“O, mair than half-a-dozen dragoon fellows that are a’ on the spur whilk to get first to Hamilton. They’ll win the race, I warrant them, win the battle wha like.”

“Continue your preparations, Harrison,” said the alert veteran; “get your ammunition in, and the cattle killed. Send down to the borough-town for what meal you can gather. We must not lose an instant.—Had not Edith and you, sister, better return to Charnwood, while we have the means of sending you there?”

“No, brother,” said Lady Margaret, looking very pale, but speaking with the greatest composure; “since the auld house is to be held out, I will take my chance in it. I have fled twice from it in my days, and I have aye found it desolate of its bravest and its bonniest when I returned; sae that I will e’en abide now, and end my pilgrimage in it.”

“It may, on the whole, be the safest course both for Edith and you,” said the Major; “for the whigs will rise all the way between this and Glasgow, and make your travelling there, or your dwelling at Charnwood, very unsafe.”

“So be it then,” said Lady Margaret; “and, dear brother, as the nearest blood-relation of my deceased husband, I deliver to you, by this symbol,”—(here she gave into his hand the venerable goldheaded staff of the deceased Earl of Torwood,)—“the keeping and government and seneschalship of my Tower of Tillietudlem, and the appurtenances thereof, with full power to kill, slay, and damage those who shall assail the same, as freely as I might do myself. And I trust you will so defend it, as becomes a house in which his most sacred majesty has not disdained”—

“Pshaw! sister,” interrupted the Major, “we have no time to speak about the king and his breakfast just now.”

And, hastily leaving the room, he hurried, with all the alertness of a young man of twenty-five, to examine the state of his garrison, and superintend the measures which were necessary for defending the place.
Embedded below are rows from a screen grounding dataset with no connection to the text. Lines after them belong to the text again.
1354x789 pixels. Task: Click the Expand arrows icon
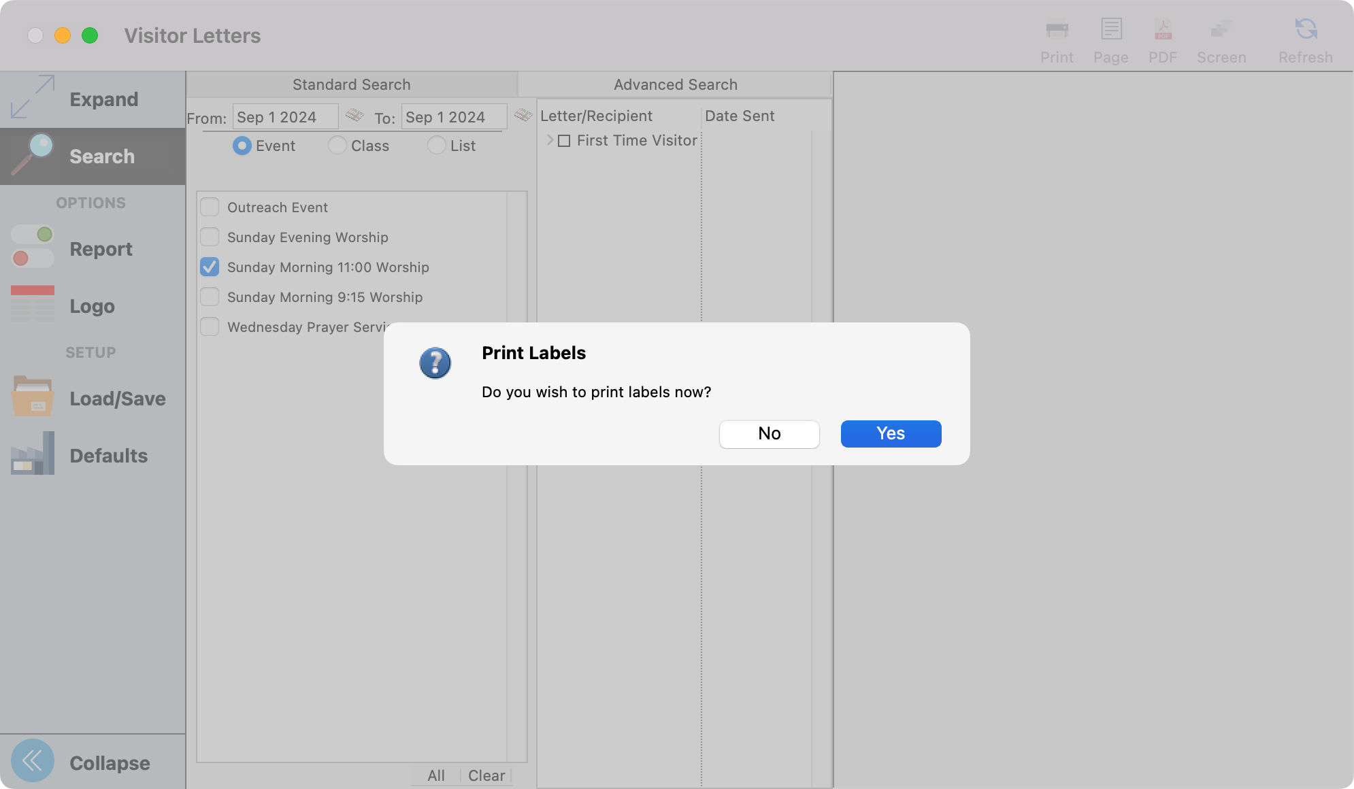(x=33, y=98)
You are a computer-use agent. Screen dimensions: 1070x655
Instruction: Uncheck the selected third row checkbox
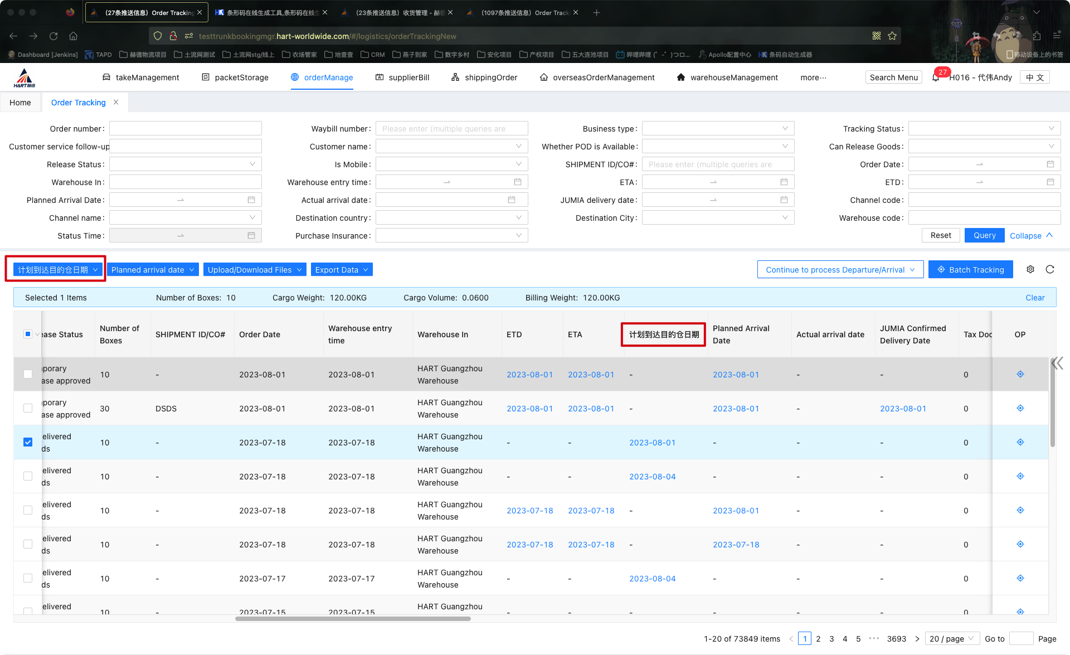coord(28,442)
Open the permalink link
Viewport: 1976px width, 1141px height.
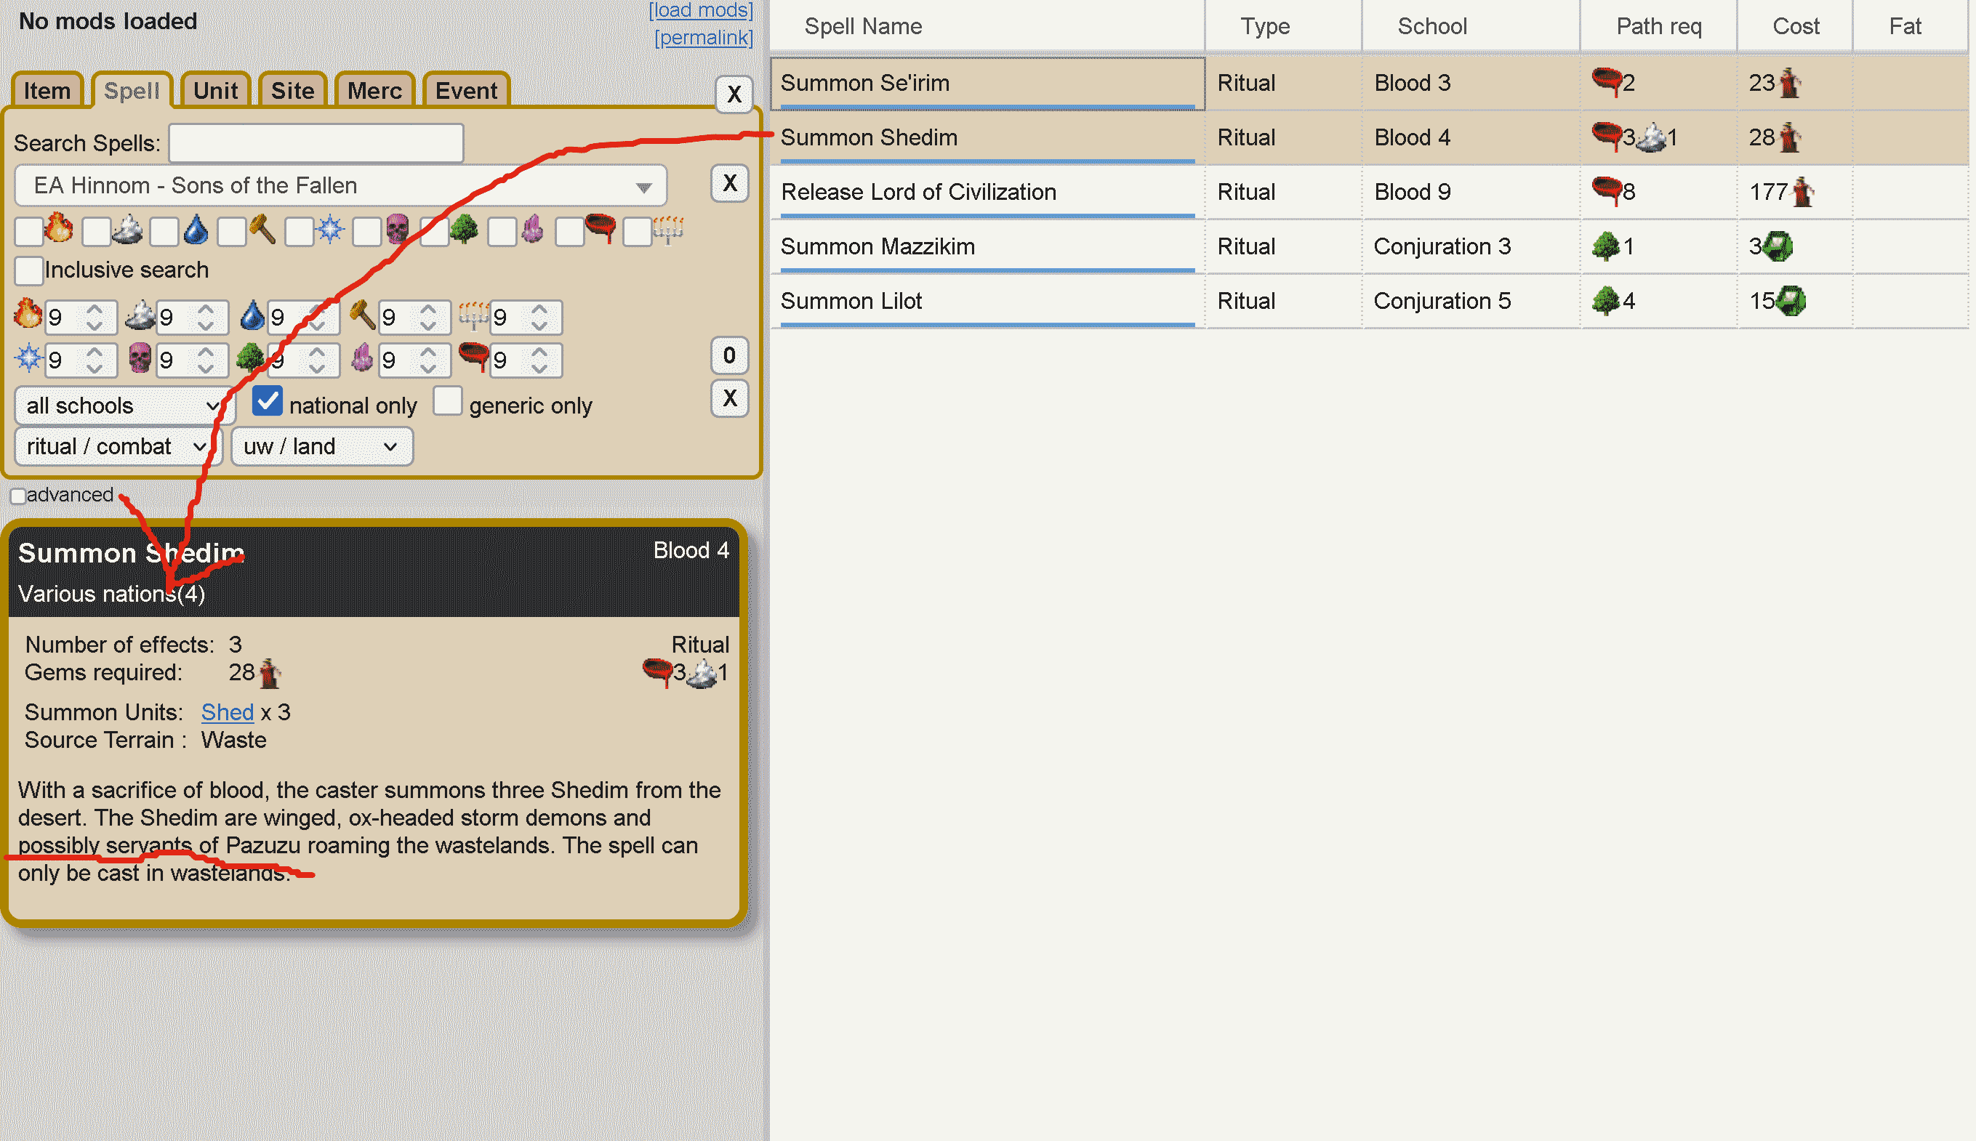(703, 38)
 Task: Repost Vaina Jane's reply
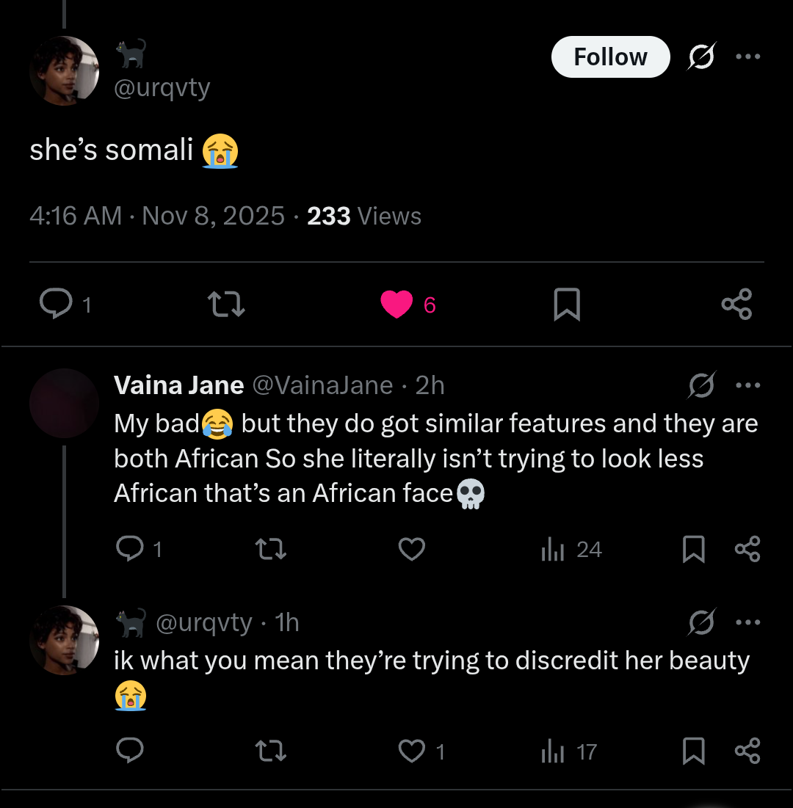pos(269,549)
The Tower of Tillietudlem, having very thick walls, and very narrow windows, having also a very strong court-yard wall, with flanking turrets on the only accessible side, and rising on the other from the very verge of a precipice, was fully capable of defence against any thing but a train of heavy artillery.

Famine or escalade was what the garrison had chiefly to fear. For artillery, the top of the Tower was mounted with some antiquated wall-pieces, and small cannons, which bore the old-fashioned names of culverins, sakers, demi-sakers, falcons, and falconets. These, the Major, with the assistance of John Gudyill, caused to be scaled and loaded, and pointed them so as to command the road over the brow of the opposite hill by which the rebels must advance, causing, at the same time, two or three trees to be cut down, which would have impeded the effect of the artillery when it should be necessary to use it. With the trunks of these trees, and other materials, he directed barricades to be constructed upon the winding avenue which rose to the Tower along the high-road, taking care that each should command the other. The large gate of the court-yard he barricadoed yet more strongly, leaving only a wicket open for the convenience of passage. What he had most to apprehend, was the slenderness of his garrison; for all the efforts of the steward were unable to get more than nine men under arms, himself and Gudyill included, so much more popular was the cause of the insurgents than that of the government Major Bellenden, and his trusty servant Pike, made the garrison eleven in number, of whom one-half were old men. The round dozen might indeed have been made up, would Lady Margaret have consented that Goose Gibbie should again take up arms. But she recoiled from the proposal, when moved by Gudyill, with such abhorrent recollection of the former achievements of that luckless cavalier, that she declared she would rather the Castle were lost than that he were to be enrolled in the defence of it. With eleven men, however, himself included, Major Bellenden determined to hold out the place to the uttermost.

The arrangements for defence were not made without the degree of fracas incidental to such occasions. Women shrieked, cattle bellowed, dogs howled, men ran to and fro, cursing and swearing without intermission, the lumbering of the old guns backwards and forwards shook the battlements, the court resounded with the hasty gallop of messengers who went and returned upon errands of importance, and the din of warlike preparation was mingled with the sound of female laments.